TASKS AND EXERCISES:
• A. From the text on Alex Matthews, quote the passage from "She played for the" up to and including "against the USA.".
• B. Turn the paragraph of the text on Alex Matthews that begins "She played for the England 7s team" into a short list that keeps its main facts.

Alexandra (Alex) Matthews (born 3 August 1993) is an English rugby union player. She made her debut for England in 2011 and was a member of the winning 2014 Women's Rugby World Cup squad.

International career 
Matthews first played for England in 2011. In 2014 she was one of the youngest members of the England 2014 Women's Rugby World Cup squad, having played in the final versus Canada. Matthews had returned from a hip operation just two weeks pre-selection for the tournament to win a place on the team.

She played for the England 7s team, going semi-professional in 2013 and full-time in 2014 while completing her degree. In 2014 she was part of the training squad for the 2016 Olympic Games but was forced to leave three months before the Games due to illness and injury.

In 2017 she returned to England 15s as part of the 2017 Women's Rugby World Cup squad, playing in every game. England finished second in the tournament. Matthews was named Player of the Match for the side's game against the USA.

She switched back to 7s again in 2018 to take Bronze at the 2018 Commonwealth Games and is currently on a hybrid contract between England's senior team and the Great Britain women's rugby 7s team that was meant to play at the 2020 Olympics, postponed due to COVID-19.

Matthews was named RPA Women's Sevens Player of the Year in 2018.

She played for England in the 2020 Women's Six Nations Championship, which the side won. She was named in the England squad for the delayed 2021 Rugby World Cup held in New Zealand in October and November 2022.

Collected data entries
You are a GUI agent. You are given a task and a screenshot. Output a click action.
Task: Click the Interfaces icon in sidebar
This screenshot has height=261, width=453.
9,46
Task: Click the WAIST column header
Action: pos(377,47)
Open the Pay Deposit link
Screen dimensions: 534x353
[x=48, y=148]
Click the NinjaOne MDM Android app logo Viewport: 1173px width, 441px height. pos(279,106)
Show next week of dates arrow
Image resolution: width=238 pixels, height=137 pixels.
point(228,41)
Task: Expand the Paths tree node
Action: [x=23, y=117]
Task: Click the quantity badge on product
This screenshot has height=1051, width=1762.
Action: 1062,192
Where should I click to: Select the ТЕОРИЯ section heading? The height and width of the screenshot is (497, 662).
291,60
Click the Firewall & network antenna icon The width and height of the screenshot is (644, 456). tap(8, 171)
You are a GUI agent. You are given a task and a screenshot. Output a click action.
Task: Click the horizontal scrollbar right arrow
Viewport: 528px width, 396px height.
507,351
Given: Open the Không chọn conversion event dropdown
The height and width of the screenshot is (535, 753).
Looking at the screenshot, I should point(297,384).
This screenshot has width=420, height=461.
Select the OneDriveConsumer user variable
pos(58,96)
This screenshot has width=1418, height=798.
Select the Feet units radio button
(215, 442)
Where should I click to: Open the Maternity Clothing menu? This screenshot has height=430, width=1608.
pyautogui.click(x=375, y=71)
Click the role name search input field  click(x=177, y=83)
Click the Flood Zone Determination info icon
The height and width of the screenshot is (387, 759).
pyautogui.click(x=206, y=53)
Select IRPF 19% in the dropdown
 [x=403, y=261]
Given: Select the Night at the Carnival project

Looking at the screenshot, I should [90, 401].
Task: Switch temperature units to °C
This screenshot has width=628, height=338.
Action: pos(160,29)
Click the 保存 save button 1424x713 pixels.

ANSWER SET:
• A.
She played for the England 7s team, going semi-professional in 2013 and full-time in 2014 while completing her degree. In 2014 she was part of the training squad for the 2016 Olympic Games but was forced to leave three months before the Games due to illness and injury.

In 2017 she returned to England 15s as part of the 2017 Women's Rugby World Cup squad, playing in every game. England finished second in the tournament. Matthews was named Player of the Match for the side's game against the USA.

• B.
- Played for the England 7s team
- Went semi-professional in 2013 and full-time in 2014 while completing her degree
- Joined the training squad for the 2016 Olympic Games in 2014
- Left three months before the Games because of illness and injury